Einleitung
Blinddarmentzündung (Appendicitis)

Bei der Appendicitis (ICD-10 K35.9: Akute Appendicitis, nicht näher bezeichnet) handelt es sich um die Entzündung des Wurmfortsatzes (Appendix vermiformis) des Blinddarms. Sie wird umgangssprachlich auch als Blinddarmentzündung bezeichnet, was allerdings medizinisch nicht korrekt ist. Eine "echte "Entzündung des Blinddarms nennt man Typhilitis.
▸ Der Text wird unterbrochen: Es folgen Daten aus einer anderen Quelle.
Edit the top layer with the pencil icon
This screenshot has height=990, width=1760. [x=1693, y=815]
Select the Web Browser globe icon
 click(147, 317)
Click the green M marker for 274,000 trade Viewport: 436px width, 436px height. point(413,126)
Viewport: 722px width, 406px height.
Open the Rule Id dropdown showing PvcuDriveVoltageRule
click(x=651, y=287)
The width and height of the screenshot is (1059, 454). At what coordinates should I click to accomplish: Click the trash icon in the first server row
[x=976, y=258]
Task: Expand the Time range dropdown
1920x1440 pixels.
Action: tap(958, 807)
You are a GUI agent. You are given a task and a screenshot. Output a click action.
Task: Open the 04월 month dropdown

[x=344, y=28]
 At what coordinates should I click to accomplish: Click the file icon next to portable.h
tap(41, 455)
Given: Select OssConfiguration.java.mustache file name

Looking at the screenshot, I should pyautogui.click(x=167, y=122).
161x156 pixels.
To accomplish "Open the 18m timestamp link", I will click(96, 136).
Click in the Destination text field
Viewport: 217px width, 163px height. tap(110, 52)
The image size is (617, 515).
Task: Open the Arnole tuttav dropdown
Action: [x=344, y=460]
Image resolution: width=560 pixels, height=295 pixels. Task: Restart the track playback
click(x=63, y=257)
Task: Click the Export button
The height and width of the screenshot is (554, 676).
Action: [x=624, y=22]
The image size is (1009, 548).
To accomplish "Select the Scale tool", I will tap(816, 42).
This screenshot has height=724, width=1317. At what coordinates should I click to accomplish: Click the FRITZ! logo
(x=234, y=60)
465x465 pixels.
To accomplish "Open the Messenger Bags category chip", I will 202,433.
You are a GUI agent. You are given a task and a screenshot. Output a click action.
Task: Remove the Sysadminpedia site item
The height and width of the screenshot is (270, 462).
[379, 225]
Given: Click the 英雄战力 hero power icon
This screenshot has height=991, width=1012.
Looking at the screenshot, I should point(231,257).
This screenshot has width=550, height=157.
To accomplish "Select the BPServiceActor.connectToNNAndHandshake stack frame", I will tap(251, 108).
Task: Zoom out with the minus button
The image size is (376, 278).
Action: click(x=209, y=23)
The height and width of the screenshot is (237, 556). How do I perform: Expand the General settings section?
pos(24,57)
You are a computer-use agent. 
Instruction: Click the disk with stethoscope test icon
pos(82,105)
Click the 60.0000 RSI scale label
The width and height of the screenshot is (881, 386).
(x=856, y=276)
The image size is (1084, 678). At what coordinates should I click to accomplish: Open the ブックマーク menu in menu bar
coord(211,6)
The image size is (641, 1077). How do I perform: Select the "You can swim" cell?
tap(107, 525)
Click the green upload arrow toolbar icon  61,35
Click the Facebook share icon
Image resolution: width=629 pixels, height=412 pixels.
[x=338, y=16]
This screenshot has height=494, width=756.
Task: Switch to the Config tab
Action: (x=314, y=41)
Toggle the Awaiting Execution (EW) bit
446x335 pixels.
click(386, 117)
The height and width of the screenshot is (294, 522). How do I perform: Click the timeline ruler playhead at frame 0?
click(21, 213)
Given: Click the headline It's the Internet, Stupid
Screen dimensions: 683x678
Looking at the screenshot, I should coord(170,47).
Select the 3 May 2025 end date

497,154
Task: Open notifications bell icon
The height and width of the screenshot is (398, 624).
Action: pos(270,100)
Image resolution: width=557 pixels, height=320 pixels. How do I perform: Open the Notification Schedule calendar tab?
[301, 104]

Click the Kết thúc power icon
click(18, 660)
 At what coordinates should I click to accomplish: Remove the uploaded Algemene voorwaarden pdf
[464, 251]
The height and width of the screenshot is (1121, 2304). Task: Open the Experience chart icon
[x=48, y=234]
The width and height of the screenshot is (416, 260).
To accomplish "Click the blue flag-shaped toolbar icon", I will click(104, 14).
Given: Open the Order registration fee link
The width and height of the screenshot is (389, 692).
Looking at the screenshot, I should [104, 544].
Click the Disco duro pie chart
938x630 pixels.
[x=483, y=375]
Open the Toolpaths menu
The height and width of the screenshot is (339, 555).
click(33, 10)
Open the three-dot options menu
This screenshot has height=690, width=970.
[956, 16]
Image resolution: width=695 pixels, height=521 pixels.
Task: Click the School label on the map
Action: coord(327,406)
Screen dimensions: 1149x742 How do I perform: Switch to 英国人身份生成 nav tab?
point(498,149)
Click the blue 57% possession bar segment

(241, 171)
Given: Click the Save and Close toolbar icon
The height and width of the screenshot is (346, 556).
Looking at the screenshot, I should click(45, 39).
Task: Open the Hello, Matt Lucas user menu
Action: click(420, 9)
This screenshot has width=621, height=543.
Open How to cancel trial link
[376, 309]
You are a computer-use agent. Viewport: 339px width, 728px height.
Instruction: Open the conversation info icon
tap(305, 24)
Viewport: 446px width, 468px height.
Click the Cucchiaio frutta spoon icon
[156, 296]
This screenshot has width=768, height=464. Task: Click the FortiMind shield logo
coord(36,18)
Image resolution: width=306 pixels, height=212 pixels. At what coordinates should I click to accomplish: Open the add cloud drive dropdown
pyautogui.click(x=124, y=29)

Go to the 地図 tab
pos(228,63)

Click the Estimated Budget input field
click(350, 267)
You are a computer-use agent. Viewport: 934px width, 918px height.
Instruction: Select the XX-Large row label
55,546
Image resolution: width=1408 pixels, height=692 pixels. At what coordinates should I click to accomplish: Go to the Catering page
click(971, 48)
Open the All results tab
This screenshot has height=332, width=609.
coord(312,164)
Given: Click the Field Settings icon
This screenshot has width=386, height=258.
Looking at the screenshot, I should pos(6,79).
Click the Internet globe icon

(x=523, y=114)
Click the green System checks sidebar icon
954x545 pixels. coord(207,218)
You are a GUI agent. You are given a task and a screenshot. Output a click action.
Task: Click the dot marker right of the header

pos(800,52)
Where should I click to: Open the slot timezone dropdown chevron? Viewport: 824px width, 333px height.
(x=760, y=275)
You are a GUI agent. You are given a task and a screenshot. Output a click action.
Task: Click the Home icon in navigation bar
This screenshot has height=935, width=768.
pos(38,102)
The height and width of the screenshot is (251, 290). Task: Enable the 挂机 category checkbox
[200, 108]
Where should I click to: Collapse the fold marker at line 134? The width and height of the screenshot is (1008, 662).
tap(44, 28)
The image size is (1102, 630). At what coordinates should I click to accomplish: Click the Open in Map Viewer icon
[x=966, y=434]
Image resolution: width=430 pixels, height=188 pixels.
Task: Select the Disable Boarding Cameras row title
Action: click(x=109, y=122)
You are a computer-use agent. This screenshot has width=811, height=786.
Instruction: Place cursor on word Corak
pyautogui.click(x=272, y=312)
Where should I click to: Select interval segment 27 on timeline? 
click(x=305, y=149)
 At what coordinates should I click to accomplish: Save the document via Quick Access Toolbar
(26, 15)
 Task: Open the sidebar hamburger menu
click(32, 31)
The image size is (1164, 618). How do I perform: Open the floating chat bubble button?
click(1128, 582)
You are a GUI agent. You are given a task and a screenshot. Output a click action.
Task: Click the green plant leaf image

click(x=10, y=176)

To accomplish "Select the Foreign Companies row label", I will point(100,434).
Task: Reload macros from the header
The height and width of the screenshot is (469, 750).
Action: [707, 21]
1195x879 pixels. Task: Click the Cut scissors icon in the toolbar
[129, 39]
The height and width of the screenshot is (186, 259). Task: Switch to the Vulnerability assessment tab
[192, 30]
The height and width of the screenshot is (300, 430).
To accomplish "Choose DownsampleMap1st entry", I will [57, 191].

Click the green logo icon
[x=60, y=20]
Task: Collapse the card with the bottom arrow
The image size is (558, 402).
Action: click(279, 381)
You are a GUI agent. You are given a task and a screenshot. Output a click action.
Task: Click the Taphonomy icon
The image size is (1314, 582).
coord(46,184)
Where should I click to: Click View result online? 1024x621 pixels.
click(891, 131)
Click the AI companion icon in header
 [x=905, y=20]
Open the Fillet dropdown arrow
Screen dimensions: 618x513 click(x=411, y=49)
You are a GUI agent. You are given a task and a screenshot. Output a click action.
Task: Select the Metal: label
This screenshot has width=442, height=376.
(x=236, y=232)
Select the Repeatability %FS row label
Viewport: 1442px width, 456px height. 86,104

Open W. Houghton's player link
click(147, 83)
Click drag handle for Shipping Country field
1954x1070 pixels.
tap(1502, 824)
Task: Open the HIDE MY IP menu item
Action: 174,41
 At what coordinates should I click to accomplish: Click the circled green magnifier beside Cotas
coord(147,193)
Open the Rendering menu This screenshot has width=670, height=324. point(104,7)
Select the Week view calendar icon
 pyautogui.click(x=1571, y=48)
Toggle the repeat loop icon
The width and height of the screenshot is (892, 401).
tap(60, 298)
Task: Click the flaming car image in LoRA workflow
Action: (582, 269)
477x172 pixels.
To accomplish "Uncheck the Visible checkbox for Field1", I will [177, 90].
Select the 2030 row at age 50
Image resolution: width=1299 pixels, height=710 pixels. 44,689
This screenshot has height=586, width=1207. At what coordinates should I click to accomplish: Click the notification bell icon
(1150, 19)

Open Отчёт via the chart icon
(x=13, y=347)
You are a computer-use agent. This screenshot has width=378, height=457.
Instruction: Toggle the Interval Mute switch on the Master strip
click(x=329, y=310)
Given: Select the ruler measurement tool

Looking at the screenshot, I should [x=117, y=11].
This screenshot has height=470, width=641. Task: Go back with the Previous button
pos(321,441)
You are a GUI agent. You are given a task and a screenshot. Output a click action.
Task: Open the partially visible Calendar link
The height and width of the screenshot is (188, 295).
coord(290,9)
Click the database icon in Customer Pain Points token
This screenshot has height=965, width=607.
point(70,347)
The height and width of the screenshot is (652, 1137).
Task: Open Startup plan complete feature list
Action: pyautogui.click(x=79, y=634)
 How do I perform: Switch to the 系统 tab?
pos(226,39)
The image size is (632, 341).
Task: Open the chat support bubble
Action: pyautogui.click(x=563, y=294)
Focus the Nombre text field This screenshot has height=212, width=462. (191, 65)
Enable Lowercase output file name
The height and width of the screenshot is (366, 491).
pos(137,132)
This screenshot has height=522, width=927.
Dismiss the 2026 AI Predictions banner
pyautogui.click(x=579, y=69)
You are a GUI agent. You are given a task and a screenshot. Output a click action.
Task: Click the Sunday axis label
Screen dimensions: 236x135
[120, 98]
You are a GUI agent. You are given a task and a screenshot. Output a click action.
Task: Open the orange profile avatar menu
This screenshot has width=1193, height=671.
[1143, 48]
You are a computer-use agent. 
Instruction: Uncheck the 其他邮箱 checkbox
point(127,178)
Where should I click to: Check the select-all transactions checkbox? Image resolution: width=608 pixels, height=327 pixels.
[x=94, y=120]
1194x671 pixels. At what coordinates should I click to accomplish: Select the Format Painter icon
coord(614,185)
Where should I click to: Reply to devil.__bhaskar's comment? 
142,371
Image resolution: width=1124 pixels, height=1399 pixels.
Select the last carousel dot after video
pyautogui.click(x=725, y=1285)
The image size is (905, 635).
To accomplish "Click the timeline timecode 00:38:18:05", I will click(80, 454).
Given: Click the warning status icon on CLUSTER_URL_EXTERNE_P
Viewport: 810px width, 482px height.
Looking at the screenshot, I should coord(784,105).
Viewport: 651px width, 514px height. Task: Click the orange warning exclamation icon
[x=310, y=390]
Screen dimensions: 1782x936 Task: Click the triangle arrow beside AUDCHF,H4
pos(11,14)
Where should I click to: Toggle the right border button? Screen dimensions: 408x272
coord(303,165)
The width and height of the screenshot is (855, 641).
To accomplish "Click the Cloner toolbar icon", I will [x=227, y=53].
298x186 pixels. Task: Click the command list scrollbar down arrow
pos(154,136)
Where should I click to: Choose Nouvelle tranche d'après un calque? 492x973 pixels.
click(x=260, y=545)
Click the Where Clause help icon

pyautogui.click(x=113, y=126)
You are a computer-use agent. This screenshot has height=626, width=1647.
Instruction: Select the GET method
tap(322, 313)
Die Appendicitis ist die häufigste Ursache eines akuten Abdomens, das einen lebensbedrohlichen Zustand darstellt. Sie macht im Regelfall einen notfallmäßigen operativen Eingriff erforderlich.

Häufigkeitsgipfel: Die Erkrankung tritt vorwiegend im Kindesalter sowie im 2. und 3. Lebensjahrzehnt auf. Der Altersgipfel liegt zwischen dem 10. und 19. Lebensjahr. Knapp 40 % aller Appendektomien (operative Entfernung des entzündeten Wurmfortsatzes des Blinddarms) entfallen auf die Altersgruppe von 5-19 Jahren und knapp 60 % auf die zwischen 5 und 29 Jahre.

Die Lebenszeitprävalenz (Krankheitshäufigkeit während des gesamten Lebens) liegt bei 7-8 % (in Deutschland).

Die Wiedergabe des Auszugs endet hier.